Task → All of the records must come back exactly. Please repeat them in full.

● ● ●

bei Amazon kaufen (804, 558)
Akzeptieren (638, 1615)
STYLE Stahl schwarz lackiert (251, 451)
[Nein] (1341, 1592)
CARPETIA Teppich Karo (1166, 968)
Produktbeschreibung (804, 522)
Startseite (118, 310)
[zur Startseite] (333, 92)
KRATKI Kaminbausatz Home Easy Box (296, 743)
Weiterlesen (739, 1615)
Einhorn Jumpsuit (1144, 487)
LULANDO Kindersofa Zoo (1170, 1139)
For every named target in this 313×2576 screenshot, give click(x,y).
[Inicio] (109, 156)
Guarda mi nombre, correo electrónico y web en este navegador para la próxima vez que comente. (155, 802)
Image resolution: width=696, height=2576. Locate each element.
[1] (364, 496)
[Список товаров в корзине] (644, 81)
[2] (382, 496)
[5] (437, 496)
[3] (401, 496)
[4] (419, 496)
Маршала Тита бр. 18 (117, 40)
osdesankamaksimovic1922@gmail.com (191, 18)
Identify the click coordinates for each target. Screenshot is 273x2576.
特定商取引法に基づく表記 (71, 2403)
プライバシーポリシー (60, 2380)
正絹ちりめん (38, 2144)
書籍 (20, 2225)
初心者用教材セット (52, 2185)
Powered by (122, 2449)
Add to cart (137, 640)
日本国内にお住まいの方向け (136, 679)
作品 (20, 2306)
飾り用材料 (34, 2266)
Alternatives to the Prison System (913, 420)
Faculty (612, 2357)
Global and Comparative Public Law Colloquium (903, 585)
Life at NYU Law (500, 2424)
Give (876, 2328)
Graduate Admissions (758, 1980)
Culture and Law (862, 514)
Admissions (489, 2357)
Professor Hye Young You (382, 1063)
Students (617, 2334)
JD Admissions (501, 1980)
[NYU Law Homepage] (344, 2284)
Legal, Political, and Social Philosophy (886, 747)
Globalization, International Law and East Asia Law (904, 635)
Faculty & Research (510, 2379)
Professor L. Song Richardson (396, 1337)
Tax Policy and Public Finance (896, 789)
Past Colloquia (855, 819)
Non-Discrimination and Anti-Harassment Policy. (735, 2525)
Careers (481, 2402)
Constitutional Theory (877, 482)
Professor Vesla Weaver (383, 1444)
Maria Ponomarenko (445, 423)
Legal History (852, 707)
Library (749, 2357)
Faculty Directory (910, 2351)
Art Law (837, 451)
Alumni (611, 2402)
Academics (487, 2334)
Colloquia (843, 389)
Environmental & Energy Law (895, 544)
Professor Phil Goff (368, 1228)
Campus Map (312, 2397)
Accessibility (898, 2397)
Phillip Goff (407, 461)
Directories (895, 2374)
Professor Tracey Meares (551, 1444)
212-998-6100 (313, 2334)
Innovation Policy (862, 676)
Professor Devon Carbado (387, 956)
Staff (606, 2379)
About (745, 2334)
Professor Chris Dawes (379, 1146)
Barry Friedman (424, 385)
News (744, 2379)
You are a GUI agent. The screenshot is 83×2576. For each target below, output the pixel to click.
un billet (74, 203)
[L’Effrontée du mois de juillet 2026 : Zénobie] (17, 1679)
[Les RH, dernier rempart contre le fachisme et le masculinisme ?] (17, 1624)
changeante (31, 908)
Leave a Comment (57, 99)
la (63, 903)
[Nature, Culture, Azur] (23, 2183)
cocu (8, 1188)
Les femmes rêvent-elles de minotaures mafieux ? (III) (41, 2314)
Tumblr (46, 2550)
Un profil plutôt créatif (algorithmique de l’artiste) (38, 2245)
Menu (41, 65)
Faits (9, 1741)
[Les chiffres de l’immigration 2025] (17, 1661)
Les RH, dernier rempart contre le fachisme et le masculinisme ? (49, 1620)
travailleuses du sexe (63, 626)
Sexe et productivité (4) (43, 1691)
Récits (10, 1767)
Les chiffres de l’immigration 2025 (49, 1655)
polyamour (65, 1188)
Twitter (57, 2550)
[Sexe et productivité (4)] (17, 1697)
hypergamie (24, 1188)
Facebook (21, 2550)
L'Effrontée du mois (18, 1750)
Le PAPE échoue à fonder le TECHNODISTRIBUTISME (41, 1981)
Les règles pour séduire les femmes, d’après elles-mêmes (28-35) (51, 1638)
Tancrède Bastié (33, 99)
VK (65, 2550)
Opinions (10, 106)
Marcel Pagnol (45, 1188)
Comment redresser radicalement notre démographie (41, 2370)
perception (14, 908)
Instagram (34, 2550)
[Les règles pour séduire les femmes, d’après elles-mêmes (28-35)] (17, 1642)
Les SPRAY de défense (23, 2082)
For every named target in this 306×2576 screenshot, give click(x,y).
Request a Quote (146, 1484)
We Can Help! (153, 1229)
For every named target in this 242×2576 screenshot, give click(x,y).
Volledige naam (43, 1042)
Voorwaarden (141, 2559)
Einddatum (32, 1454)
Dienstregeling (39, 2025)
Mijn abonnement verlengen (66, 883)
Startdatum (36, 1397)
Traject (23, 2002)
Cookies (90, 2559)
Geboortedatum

● ● ●

Response area →
bei Amazon kaufen (804, 558)
Akzeptieren (638, 1615)
STYLE Stahl schwarz lackiert (251, 451)
[Nein] (1341, 1592)
CARPETIA Teppich Karo (1166, 968)
Produktbeschreibung (804, 522)
Startseite (118, 310)
[zur Startseite] (333, 92)
KRATKI Kaminbausatz Home Easy Box (296, 743)
Weiterlesen (739, 1615)
Einhorn Jumpsuit (1144, 487)
LULANDO Kindersofa Zoo (1170, 1139)
For every named target in this 313×2576 screenshot, give click(x,y).
[Inicio] (109, 156)
Guarda mi nombre, correo electrónico y web en este navegador para la próxima vez que comente. (155, 802)
Image resolution: width=696, height=2576. Locate each element.
[1] (364, 496)
[Список товаров в корзине] (644, 81)
[2] (382, 496)
[5] (437, 496)
[3] (401, 496)
[4] (419, 496)
Маршала Тита бр. 18 (117, 40)
osdesankamaksimovic1922@gmail.com (191, 18)
Identify the click coordinates for each target. Screenshot is 273x2576.
特定商取引法に基づく表記 (71, 2403)
プライバシーポリシー (60, 2380)
正絹ちりめん (38, 2144)
書籍 (20, 2225)
初心者用教材セット (52, 2185)
Powered by (122, 2449)
Add to cart (137, 640)
日本国内にお住まいの方向け (136, 679)
作品 (20, 2306)
飾り用材料 (34, 2266)
Alternatives to the Prison System (913, 420)
Faculty (612, 2357)
Global and Comparative Public Law Colloquium (903, 585)
Life at NYU Law (500, 2424)
Give (876, 2328)
Graduate Admissions (758, 1980)
Culture and Law (862, 514)
Admissions (489, 2357)
Professor Hye Young You (382, 1063)
Students (617, 2334)
JD Admissions (501, 1980)
[NYU Law Homepage] (344, 2284)
Legal, Political, and Social Philosophy (886, 747)
Globalization, International Law and East Asia Law (904, 635)
Faculty & Research (510, 2379)
Professor L. Song Richardson (396, 1337)
Tax Policy and Public Finance (896, 789)
Past Colloquia (855, 819)
Non-Discrimination and Anti-Harassment Policy. (735, 2525)
Careers (481, 2402)
Constitutional Theory (877, 482)
Professor Vesla Weaver (383, 1444)
Maria Ponomarenko (445, 423)
Legal History (852, 707)
Library (749, 2357)
Faculty Directory (910, 2351)
Art Law (837, 451)
Alumni (611, 2402)
Academics (487, 2334)
Colloquia (843, 389)
Environmental & Energy Law (895, 544)
Professor Phil Goff (368, 1228)
Campus Map (312, 2397)
Accessibility (898, 2397)
Phillip Goff (407, 461)
Directories (895, 2374)
Professor Tracey Meares (551, 1444)
212-998-6100 (313, 2334)
Innovation Policy (862, 676)
Professor Devon Carbado (387, 956)
Staff (606, 2379)
About (745, 2334)
Professor Chris Dawes (379, 1146)
Barry Friedman (424, 385)
News (744, 2379)
You are a GUI agent. The screenshot is 83×2576. For each target below, output the pixel to click.
un billet (74, 203)
[L’Effrontée du mois de juillet 2026 : Zénobie] (17, 1679)
[Les RH, dernier rempart contre le fachisme et le masculinisme ?] (17, 1624)
changeante (31, 908)
Leave a Comment (57, 99)
la (63, 903)
[Nature, Culture, Azur] (23, 2183)
cocu (8, 1188)
Les femmes rêvent-elles de minotaures mafieux ? (III) (41, 2314)
Tumblr (46, 2550)
Un profil plutôt créatif (algorithmique de l’artiste) (38, 2245)
Menu (41, 65)
Faits (9, 1741)
[Les chiffres de l’immigration 2025] (17, 1661)
Les RH, dernier rempart contre le fachisme et le masculinisme ? (49, 1620)
travailleuses du sexe (63, 626)
Sexe et productivité (4) (43, 1691)
Récits (10, 1767)
Les chiffres de l’immigration 2025 (49, 1655)
polyamour (65, 1188)
Twitter (57, 2550)
[Sexe et productivité (4)] (17, 1697)
hypergamie (24, 1188)
Facebook (21, 2550)
L'Effrontée du mois (18, 1750)
Le PAPE échoue à fonder le TECHNODISTRIBUTISME (41, 1981)
Les règles pour séduire les femmes, d’après elles-mêmes (28-35) (51, 1638)
Tancrède Bastié (33, 99)
VK (65, 2550)
Opinions (10, 106)
Marcel Pagnol (45, 1188)
Comment redresser radicalement notre démographie (41, 2370)
perception (14, 908)
Instagram (34, 2550)
[Les règles pour séduire les femmes, d’après elles-mêmes (28-35)] (17, 1642)
Les SPRAY de défense (23, 2082)
For every named target in this 306×2576 screenshot, give click(x,y).
Request a Quote (146, 1484)
We Can Help! (153, 1229)
For every named target in this 242×2576 screenshot, give click(x,y).
Volledige naam (43, 1042)
Voorwaarden (141, 2559)
Einddatum (32, 1454)
Dienstregeling (39, 2025)
Mijn abonnement verlengen (66, 883)
Startdatum (36, 1397)
Traject (23, 2002)
Cookies (90, 2559)
Geboortedatum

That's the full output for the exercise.